EXERCISE INPUT: Begin

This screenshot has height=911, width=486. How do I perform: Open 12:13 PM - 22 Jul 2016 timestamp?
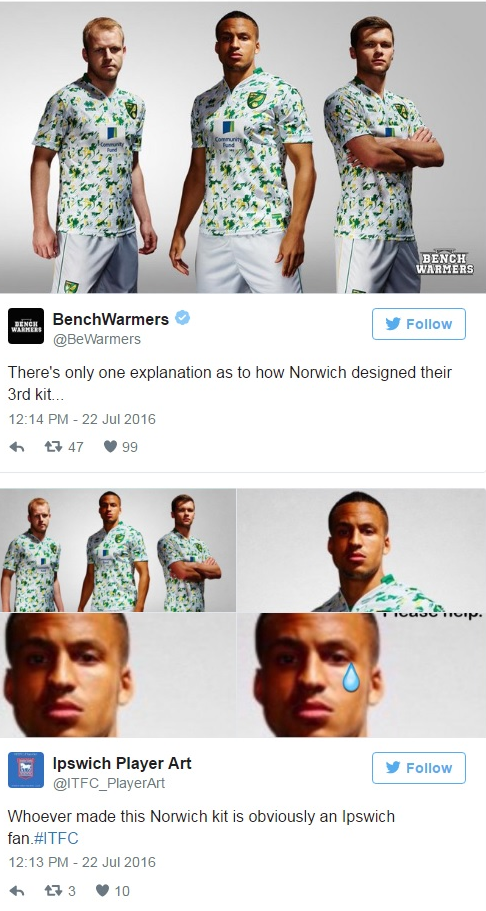pyautogui.click(x=82, y=862)
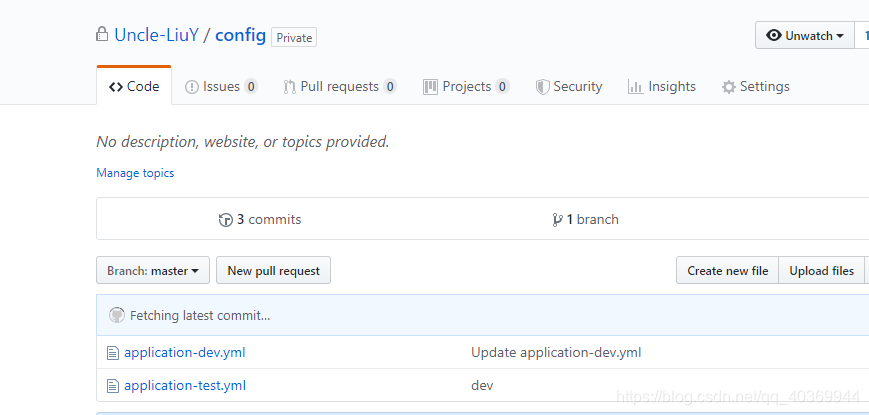Screen dimensions: 869x415
Task: Click the Security shield icon
Action: [542, 87]
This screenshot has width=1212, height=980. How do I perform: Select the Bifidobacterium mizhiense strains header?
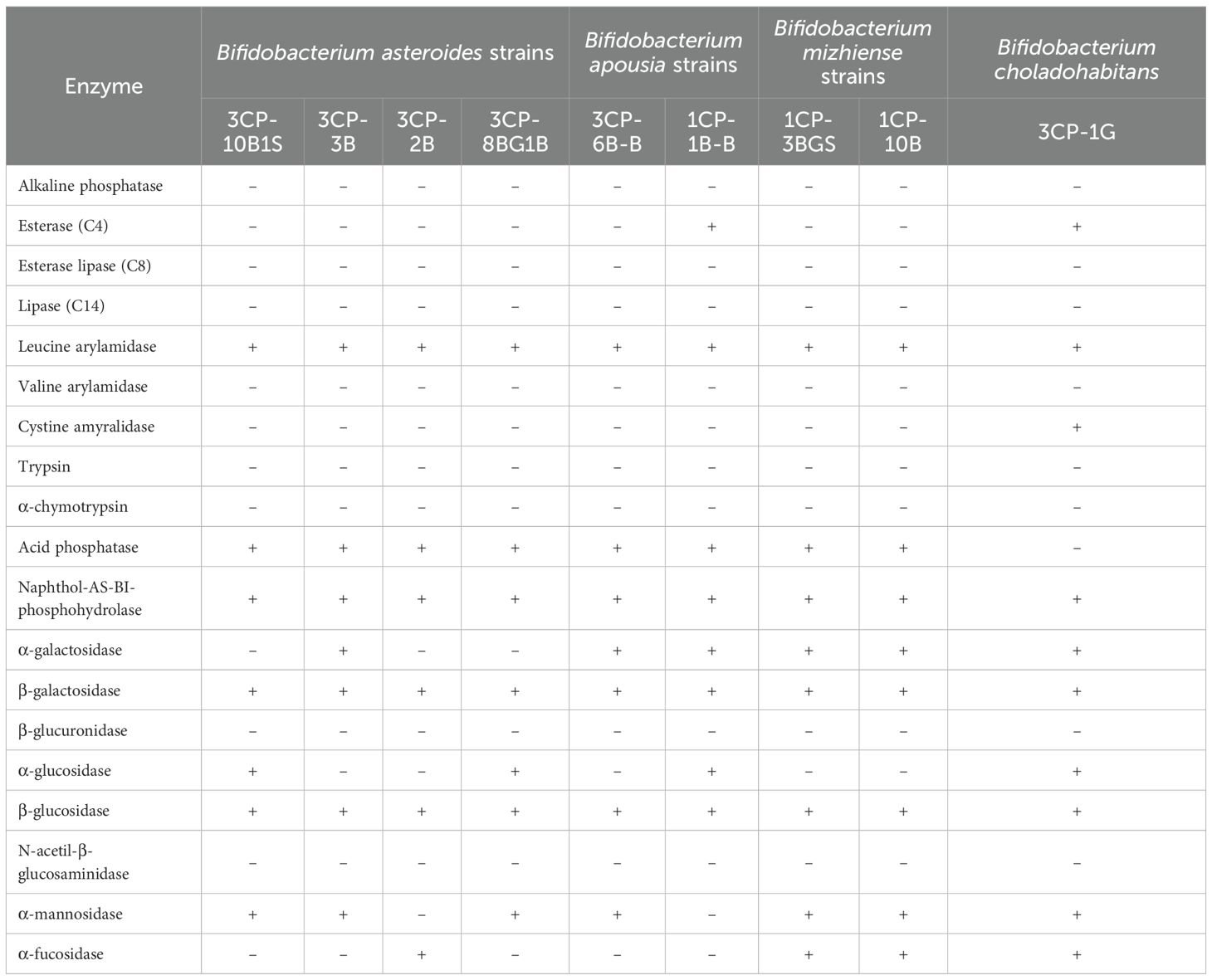click(853, 53)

EXERCISE INPUT: End

:: YOUR ASSIGNMENT ::
Copy exactly, please, every line from the one holding "This screenshot has width=1212, height=980." through the last line of the data, both ends included, and no pictures.

:: RESULT FOR THIS EXERCISE ::
This screenshot has width=1212, height=980. How do I perform: Select the Bifidobacterium mizhiense strains header?
click(853, 53)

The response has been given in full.